The Mog Log: Final Fantasy XIV’s year in review

 

One year past, ffxiv data center split was in a bizarre location. The game had done the hopeless one time taking a title that had failed badly and re-launching to real attention in the world at large. Barring a small misstep with housing, it’d done all perfect. But a year before, it had to do the tough part: sticking the landing.
Sure, re-launching was tough. But at that point it had to bank on such goodwill and shape itself into a respectable game over the MMO space. And it handled that.
What still astonishes me about the game’s year of background is that despite making mistakes and poor decisions, the game has continued to make praise from players and onlookers, more so as every month rolls and it continues to not collapse. That alone sounds surprising, particularly after a year like 2014. So let us look back over the year, see exactly what the game did right, and look ahead into the new year too.

Ffxiv world status
I finally have a class that I’m totally satisfied with.It’s indisputable now that the game is a victory, and from all indications it seems to be steadily rising in subscribers and large-scale appeal instead of tapering off. The game hit on its customary three-month lull and has kept rolling right on with no problem. I regularly see new gamers on my home server, and that I play one of the most popular servers in the game, which is nearly impossible to produce new characters on.
Not to mention how many folks wanted our awards to provide it Game of the Year for 2014 in spite of the fact that it didn’t, in actuality, launching in 2014. However, I think that talks to one of those three significant things that the game is doing very perfect. It’s adding a lot of content with every patch.
Let us only daring that for emphasis: ffxiv world status¬†patches are enormous. Each one also includes those as the bare minimum baseline for exactly what a patch needs to include, which will be noteworthy. New daily quests, new systems, new sidequestsnew crafting recipes… I have seen people argue that the game adds in with stains exactly what a lot of games add in with expansions, and while I think that is overselling the patches, the past year has included nine dungeons, three raid-ish things, hunts, desynthesis, three brand new Primal battles, a great deal of side stories, plus also a new class.
We have seen a big push in the market toward subscription games using more regular patches, which each single firm has failed to deliver on. Final Fantasy XIV has gone the opposite path, with a steady three-month cadence in exchange for a massive amount of content to keep you busy for those 3 months. It is not ideal, but it really does a very long way toward maintaining gamers engaged.
It also helps that the 2nd big thing it is doing is the endgame is pretty flexible. Yes, you have that scaling power development, but the fact of the matter is that if your end goal is”get the best possible equipment on this job,” you have lots of ways of going about that. If you hate raiding, that’s fine, you never need to set foot in Coil or even the Crystal Tower series. Love it?

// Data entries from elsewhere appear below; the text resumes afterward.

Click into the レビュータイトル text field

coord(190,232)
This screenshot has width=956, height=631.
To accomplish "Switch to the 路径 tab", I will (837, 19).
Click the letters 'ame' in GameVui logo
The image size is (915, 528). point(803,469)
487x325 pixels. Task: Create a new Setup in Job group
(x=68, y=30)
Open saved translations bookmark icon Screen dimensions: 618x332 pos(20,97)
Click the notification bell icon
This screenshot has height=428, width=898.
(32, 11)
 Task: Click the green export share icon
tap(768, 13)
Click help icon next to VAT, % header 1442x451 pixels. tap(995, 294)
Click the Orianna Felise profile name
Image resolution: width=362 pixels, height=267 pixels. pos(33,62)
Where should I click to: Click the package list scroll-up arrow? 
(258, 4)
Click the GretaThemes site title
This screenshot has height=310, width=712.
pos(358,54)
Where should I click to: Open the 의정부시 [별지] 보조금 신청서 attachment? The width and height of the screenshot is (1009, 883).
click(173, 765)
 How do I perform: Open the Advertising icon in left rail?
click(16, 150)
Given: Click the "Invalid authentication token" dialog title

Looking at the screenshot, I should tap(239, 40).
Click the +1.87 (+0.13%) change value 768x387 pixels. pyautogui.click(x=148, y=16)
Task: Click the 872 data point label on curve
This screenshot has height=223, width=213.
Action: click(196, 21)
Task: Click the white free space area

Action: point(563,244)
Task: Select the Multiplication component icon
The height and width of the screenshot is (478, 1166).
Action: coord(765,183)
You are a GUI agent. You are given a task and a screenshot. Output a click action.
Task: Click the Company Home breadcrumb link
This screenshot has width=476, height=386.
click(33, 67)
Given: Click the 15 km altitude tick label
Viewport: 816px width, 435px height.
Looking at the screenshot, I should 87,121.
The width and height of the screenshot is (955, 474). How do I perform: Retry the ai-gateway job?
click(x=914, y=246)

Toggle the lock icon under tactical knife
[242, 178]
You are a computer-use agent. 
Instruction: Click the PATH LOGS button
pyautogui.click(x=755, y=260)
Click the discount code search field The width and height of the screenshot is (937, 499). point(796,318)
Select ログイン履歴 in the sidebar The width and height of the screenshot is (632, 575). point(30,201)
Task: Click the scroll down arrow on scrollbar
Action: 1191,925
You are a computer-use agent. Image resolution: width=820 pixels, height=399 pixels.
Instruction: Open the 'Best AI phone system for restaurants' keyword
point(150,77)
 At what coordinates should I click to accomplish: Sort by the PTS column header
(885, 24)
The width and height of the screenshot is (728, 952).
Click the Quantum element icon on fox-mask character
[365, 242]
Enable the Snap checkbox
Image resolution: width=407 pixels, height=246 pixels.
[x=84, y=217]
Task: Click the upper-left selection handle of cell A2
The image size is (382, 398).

Well, you can certainly do nothing but those, that’ll work too. You can buy a more more-than-respectable set from dedicated crafters, complete with distance for materia, and while it is not just cheap to accomplish this, it permits you to get a jump on fresh content.
There are stumbling blocks here and there — the upgrade system for tomestone gear, for instance, appears to exist chiefly so the people in Coil can feel as though they’re the most special things on the cube for a few months. I’m not a fan. But progress does not simply stop once you hit the level cap, nor does it stay locked in place in case you don’t want to get into certain forms of content. There are a whole lot of choices about what you could do at the cap, which is great.
And that is the last point and I feel the most relevant one. What makes dull is chiefly not the game itself but the leveling up game, which hasn’t changed substantially since launching, but then there is the simple fact that you don’t need to stay with one class all the way through. Don’t feel like fighting matters? Go spend hours crafting and selling! There’s a whole game there, a huge part of play and tons of things to do just working in your craft and getting better! (That is really a lie. The man doesn’t sleep. Ever.)
In other words, after a year of operation, ffxiv data centres has consistently delivered to the stated promises of virtually every game that launched last year: perform the way you like, have a variety of things to do outside just fighting, and receive a lot of fresh content with every upgrade. Plus it did the whole thing with no missteps.
2015 is obviously going to be a big year for the game, because Heavensward is probably coming out in early May. (No, that is not official yet; that’s my forecast. I am just very convinced about it) From what we’ve heard so far, the simple structure of this endgame will remain the same, so I’d expect the same sort of roulette structure, tomestone equivalents, alternating 8-person and 24-person big-group content, and so forth. The biggest shake-up is that the addition of a narrative mode for Alexander, which appears designed to give more people a glimpse of the story behind this big-group stuff.
However, the game no longer have to stick the landing; it managed that. By all reports, the designers seem to have a fantastic gauge of what players like, and while the development team produces some bad decisions, its collective soul is in the right location. Let us see what the next year brings, but I’ve got reason to be hopeful.